Gluten-Free Flourless Oat and Chia Bread

Here’s a Gluten-Free Flourless Oat and Chia Bread recipe that’s hearty, wholesome, and incredibly easy to make—no flour, no yeast, just pure goodness from oats and chia seeds!

Gluten-Free Flourless Oat and Chia Bread

Prep Time: 10 minutes
Cook Time: 45 minutes
Total Time: 55 minutes
Yield: 1 loaf (8–10 slices)
Freezer-Friendly | Dairy-Free | Vegan

Ingredients:

  • 2 cups gluten-free rolled oats

  • 1/2 cup chia seeds

  • 1/4 cup sunflower seeds (optional)

  • 1/4 cup pumpkin seeds (optional)

  • 2 tbsp flaxseeds or ground flaxseed

  • 1 tsp baking soda

  • 1/2 tsp salt

  • 1 1/2 cups water

  • 2 tbsp olive oil (or any neutral oil)

  • 1 tbsp apple cider vinegar

  • 1 tsp maple syrup or honey (optional for a touch of sweetness)

Instructions:

  1. Preheat oven to 180°C (350°F). Line a loaf pan with parchment paper or grease it lightly.

  2. Blend the oats in a blender or food processor until they become a coarse flour. It doesn’t need to be super fine.

  3. In a large bowl, mix the ground oats, chia seeds, flaxseeds, baking soda, salt, and any extra seeds (sunflower, pumpkin).

  4. Add the wet ingredients: water, olive oil, vinegar, and sweetener (if using). Stir until everything is fully combined.

  5. Let the mixture sit for 10–15 minutes. The chia and flax will soak up the water and thicken the dough.

  6. Transfer the mixture into the prepared loaf pan. Smooth out the top using a spatula.

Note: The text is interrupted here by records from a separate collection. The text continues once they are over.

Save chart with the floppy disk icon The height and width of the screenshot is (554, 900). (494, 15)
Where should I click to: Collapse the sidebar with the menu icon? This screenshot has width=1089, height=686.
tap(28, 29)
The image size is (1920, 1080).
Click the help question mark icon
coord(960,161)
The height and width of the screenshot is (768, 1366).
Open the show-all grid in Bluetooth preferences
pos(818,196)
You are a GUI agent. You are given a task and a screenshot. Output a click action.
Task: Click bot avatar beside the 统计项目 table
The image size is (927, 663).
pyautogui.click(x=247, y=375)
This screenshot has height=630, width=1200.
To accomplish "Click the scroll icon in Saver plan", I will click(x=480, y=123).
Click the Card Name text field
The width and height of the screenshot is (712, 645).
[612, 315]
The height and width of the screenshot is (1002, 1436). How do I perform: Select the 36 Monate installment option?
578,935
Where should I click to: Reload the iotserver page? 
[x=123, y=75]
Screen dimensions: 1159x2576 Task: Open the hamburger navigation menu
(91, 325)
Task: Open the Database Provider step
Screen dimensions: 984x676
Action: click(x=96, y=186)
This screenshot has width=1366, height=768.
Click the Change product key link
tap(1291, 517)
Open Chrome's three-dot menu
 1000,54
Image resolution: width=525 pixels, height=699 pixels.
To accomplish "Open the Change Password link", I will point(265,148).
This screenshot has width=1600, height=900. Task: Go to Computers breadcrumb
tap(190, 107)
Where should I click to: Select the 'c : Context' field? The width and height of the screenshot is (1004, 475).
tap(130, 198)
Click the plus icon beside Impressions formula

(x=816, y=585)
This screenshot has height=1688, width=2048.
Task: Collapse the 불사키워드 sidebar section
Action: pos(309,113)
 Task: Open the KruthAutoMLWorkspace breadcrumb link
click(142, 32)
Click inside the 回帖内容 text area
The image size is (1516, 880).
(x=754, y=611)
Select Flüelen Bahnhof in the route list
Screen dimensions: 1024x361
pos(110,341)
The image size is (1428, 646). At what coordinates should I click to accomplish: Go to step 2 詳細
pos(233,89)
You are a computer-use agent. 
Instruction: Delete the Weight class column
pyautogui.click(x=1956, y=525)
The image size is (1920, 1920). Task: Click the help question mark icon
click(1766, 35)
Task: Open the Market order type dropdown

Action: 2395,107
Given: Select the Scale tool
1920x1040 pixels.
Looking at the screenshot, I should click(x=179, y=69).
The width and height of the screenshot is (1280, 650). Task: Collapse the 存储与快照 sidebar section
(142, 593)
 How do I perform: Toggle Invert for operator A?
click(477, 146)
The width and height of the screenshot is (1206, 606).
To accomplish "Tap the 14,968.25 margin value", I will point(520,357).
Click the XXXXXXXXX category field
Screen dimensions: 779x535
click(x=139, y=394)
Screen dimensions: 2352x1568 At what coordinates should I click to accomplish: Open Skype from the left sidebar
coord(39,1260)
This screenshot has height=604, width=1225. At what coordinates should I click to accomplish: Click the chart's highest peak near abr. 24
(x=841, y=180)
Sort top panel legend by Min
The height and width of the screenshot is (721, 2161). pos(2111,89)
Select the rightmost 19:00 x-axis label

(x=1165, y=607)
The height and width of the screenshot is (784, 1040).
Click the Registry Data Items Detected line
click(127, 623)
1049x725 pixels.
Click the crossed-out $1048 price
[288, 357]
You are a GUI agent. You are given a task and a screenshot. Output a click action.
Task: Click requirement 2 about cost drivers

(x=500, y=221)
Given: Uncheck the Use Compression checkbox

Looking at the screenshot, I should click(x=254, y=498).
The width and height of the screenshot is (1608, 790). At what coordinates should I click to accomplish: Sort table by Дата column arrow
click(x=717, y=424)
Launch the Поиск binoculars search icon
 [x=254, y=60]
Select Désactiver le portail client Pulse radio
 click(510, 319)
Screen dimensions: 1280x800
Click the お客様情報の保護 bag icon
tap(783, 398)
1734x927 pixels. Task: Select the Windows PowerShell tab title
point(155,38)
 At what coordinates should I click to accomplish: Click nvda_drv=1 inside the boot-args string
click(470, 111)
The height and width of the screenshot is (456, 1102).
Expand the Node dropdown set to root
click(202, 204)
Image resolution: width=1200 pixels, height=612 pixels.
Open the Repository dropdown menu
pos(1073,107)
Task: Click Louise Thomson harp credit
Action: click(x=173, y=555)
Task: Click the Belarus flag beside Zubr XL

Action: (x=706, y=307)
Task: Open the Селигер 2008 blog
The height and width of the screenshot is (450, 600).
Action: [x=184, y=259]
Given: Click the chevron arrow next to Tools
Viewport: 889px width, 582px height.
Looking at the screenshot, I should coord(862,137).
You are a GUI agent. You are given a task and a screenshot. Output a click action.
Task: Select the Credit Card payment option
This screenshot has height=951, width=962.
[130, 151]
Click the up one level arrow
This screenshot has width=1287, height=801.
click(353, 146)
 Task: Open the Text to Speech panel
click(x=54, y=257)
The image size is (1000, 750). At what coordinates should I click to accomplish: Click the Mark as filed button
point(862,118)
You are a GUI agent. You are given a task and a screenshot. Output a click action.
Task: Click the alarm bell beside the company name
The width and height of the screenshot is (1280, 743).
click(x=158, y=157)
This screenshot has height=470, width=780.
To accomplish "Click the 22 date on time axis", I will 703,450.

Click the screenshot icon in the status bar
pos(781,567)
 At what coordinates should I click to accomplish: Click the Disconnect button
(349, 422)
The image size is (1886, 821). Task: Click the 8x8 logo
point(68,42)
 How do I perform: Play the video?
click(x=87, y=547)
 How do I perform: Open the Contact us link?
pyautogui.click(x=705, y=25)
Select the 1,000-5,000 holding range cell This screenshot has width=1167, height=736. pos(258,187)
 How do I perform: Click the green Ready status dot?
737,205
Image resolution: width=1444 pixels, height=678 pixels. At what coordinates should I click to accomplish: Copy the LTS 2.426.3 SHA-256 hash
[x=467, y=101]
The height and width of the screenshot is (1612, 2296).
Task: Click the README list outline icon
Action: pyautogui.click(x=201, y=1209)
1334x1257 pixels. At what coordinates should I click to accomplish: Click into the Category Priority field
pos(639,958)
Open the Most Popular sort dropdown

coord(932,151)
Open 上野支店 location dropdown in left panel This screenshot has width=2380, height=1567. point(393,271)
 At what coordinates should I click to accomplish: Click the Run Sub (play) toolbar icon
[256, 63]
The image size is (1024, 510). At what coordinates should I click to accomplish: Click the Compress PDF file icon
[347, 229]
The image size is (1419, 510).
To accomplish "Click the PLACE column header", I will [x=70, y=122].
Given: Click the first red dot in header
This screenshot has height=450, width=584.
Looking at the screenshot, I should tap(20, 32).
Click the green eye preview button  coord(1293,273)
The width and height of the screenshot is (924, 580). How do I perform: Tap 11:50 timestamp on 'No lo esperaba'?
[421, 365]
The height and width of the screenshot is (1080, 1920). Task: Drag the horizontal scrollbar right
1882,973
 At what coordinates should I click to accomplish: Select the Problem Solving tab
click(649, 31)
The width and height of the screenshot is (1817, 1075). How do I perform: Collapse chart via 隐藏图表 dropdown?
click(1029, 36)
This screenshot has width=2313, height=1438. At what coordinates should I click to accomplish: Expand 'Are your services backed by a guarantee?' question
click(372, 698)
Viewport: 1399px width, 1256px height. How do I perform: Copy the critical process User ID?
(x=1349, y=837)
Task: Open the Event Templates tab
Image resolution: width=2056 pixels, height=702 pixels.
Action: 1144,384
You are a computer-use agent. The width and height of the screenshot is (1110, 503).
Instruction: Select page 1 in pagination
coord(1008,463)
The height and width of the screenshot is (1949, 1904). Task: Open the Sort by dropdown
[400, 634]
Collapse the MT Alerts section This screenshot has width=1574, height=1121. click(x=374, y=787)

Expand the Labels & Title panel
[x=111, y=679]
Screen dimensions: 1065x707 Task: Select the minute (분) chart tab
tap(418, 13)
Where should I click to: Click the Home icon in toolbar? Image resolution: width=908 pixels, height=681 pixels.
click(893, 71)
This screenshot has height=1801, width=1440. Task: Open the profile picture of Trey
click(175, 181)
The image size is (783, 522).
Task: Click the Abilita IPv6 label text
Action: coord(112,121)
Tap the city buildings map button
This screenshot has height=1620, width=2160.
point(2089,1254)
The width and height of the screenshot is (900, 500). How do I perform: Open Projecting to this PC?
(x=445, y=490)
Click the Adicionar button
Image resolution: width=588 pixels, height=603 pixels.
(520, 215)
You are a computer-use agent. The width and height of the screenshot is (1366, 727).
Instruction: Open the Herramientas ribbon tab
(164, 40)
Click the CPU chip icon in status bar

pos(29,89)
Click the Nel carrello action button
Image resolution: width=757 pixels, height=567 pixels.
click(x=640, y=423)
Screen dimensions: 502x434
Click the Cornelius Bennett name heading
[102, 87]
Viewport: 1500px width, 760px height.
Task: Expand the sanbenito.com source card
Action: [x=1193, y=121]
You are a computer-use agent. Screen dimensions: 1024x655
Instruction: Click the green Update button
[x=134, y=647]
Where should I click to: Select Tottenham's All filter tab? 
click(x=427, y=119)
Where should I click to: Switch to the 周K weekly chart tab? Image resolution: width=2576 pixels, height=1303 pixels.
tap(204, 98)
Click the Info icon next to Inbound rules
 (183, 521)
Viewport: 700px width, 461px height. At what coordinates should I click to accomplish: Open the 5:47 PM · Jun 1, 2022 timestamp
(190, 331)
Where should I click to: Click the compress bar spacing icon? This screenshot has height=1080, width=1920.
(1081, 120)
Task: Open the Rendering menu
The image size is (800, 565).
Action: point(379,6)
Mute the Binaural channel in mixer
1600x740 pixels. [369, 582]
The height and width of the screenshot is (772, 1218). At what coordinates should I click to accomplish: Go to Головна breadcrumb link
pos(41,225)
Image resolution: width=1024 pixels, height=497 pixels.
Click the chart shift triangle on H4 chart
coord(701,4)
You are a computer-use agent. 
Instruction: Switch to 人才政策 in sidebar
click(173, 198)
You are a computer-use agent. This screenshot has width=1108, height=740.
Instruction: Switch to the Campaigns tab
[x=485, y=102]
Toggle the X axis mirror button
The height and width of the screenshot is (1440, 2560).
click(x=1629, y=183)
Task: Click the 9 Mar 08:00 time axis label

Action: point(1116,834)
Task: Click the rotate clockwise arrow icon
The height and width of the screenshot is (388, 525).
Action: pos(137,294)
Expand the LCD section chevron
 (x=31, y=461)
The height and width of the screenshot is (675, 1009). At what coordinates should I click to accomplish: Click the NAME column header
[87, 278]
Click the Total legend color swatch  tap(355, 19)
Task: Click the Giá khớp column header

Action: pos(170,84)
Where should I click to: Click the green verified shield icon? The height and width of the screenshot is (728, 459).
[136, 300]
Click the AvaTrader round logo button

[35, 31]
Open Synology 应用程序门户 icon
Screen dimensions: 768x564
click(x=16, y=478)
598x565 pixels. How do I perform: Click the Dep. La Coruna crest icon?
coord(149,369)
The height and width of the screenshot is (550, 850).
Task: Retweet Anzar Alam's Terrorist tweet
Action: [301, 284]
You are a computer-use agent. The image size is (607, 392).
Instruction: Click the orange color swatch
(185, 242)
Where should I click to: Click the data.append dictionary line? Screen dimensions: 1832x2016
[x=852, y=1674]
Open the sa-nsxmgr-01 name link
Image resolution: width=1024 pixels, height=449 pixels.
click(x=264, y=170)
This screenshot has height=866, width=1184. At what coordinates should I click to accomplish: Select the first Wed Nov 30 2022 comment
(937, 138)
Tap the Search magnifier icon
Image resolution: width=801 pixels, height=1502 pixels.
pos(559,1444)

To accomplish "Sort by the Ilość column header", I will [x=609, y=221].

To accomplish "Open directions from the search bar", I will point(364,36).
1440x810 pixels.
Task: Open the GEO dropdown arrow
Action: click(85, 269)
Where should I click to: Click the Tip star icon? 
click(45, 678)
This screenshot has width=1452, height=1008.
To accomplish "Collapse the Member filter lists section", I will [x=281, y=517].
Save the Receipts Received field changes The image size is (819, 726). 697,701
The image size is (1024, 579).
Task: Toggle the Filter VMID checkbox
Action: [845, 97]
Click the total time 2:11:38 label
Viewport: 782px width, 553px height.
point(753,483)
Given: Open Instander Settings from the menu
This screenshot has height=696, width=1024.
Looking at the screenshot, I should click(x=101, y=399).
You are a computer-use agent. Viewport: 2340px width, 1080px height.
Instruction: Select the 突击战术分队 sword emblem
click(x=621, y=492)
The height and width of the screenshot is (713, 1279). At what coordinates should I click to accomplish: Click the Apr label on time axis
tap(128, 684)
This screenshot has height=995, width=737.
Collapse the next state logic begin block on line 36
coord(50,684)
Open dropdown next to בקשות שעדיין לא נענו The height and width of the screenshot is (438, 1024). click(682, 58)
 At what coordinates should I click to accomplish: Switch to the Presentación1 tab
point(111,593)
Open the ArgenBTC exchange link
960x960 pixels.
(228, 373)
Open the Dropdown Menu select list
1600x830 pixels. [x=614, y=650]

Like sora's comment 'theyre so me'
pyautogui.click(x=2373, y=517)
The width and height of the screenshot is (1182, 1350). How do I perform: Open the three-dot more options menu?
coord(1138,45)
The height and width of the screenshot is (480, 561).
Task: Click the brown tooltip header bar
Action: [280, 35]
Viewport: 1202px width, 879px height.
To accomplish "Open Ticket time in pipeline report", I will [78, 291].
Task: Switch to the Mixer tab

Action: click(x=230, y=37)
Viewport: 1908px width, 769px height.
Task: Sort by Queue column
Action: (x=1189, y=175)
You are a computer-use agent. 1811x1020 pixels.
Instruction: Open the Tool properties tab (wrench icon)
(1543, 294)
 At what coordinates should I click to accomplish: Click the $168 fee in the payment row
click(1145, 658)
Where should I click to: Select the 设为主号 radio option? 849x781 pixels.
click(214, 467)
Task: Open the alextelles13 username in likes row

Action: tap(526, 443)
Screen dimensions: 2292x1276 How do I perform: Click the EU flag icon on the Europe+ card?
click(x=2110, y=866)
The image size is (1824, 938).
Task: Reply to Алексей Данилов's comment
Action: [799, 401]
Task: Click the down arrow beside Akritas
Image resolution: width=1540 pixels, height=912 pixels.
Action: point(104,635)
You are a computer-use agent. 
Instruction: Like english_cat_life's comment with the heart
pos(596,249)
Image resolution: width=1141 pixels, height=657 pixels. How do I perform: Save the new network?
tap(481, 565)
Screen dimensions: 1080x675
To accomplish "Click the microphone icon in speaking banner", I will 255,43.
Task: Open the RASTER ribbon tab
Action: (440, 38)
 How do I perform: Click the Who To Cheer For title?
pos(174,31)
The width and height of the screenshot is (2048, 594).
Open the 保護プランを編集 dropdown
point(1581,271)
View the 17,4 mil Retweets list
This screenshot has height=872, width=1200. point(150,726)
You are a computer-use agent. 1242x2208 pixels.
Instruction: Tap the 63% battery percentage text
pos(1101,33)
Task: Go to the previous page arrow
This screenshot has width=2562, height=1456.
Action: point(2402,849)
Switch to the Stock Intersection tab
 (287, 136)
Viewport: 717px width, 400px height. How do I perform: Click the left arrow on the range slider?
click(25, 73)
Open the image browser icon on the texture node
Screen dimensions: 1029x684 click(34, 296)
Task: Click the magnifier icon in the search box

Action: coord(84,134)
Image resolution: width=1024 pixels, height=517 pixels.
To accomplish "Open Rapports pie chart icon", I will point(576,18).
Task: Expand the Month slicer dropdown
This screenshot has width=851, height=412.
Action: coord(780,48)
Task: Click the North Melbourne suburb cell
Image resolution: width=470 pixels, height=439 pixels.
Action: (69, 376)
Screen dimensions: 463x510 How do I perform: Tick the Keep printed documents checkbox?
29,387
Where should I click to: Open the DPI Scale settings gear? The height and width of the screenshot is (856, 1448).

  7. Bake for 40–50 minutes or until the top is golden and a toothpick inserted in the center comes out clean.

  8. Allow the bread to cool completely in the pan before slicing. It firms up as it cools.

Tips:

  • You can toast the oats lightly before grinding for a nuttier flavor.

  • Add herbs (rosemary, thyme) or spices (cumin, garlic powder) for a savory version.

  • This bread keeps well in the fridge for up to 5 days or in the freezer for 1 month.

Serving Ideas:

  • Toast and top with avocado and sea salt.

  • Spread with almond butter and banana for breakfast.

  • Serve with soups, stews, or hearty salads.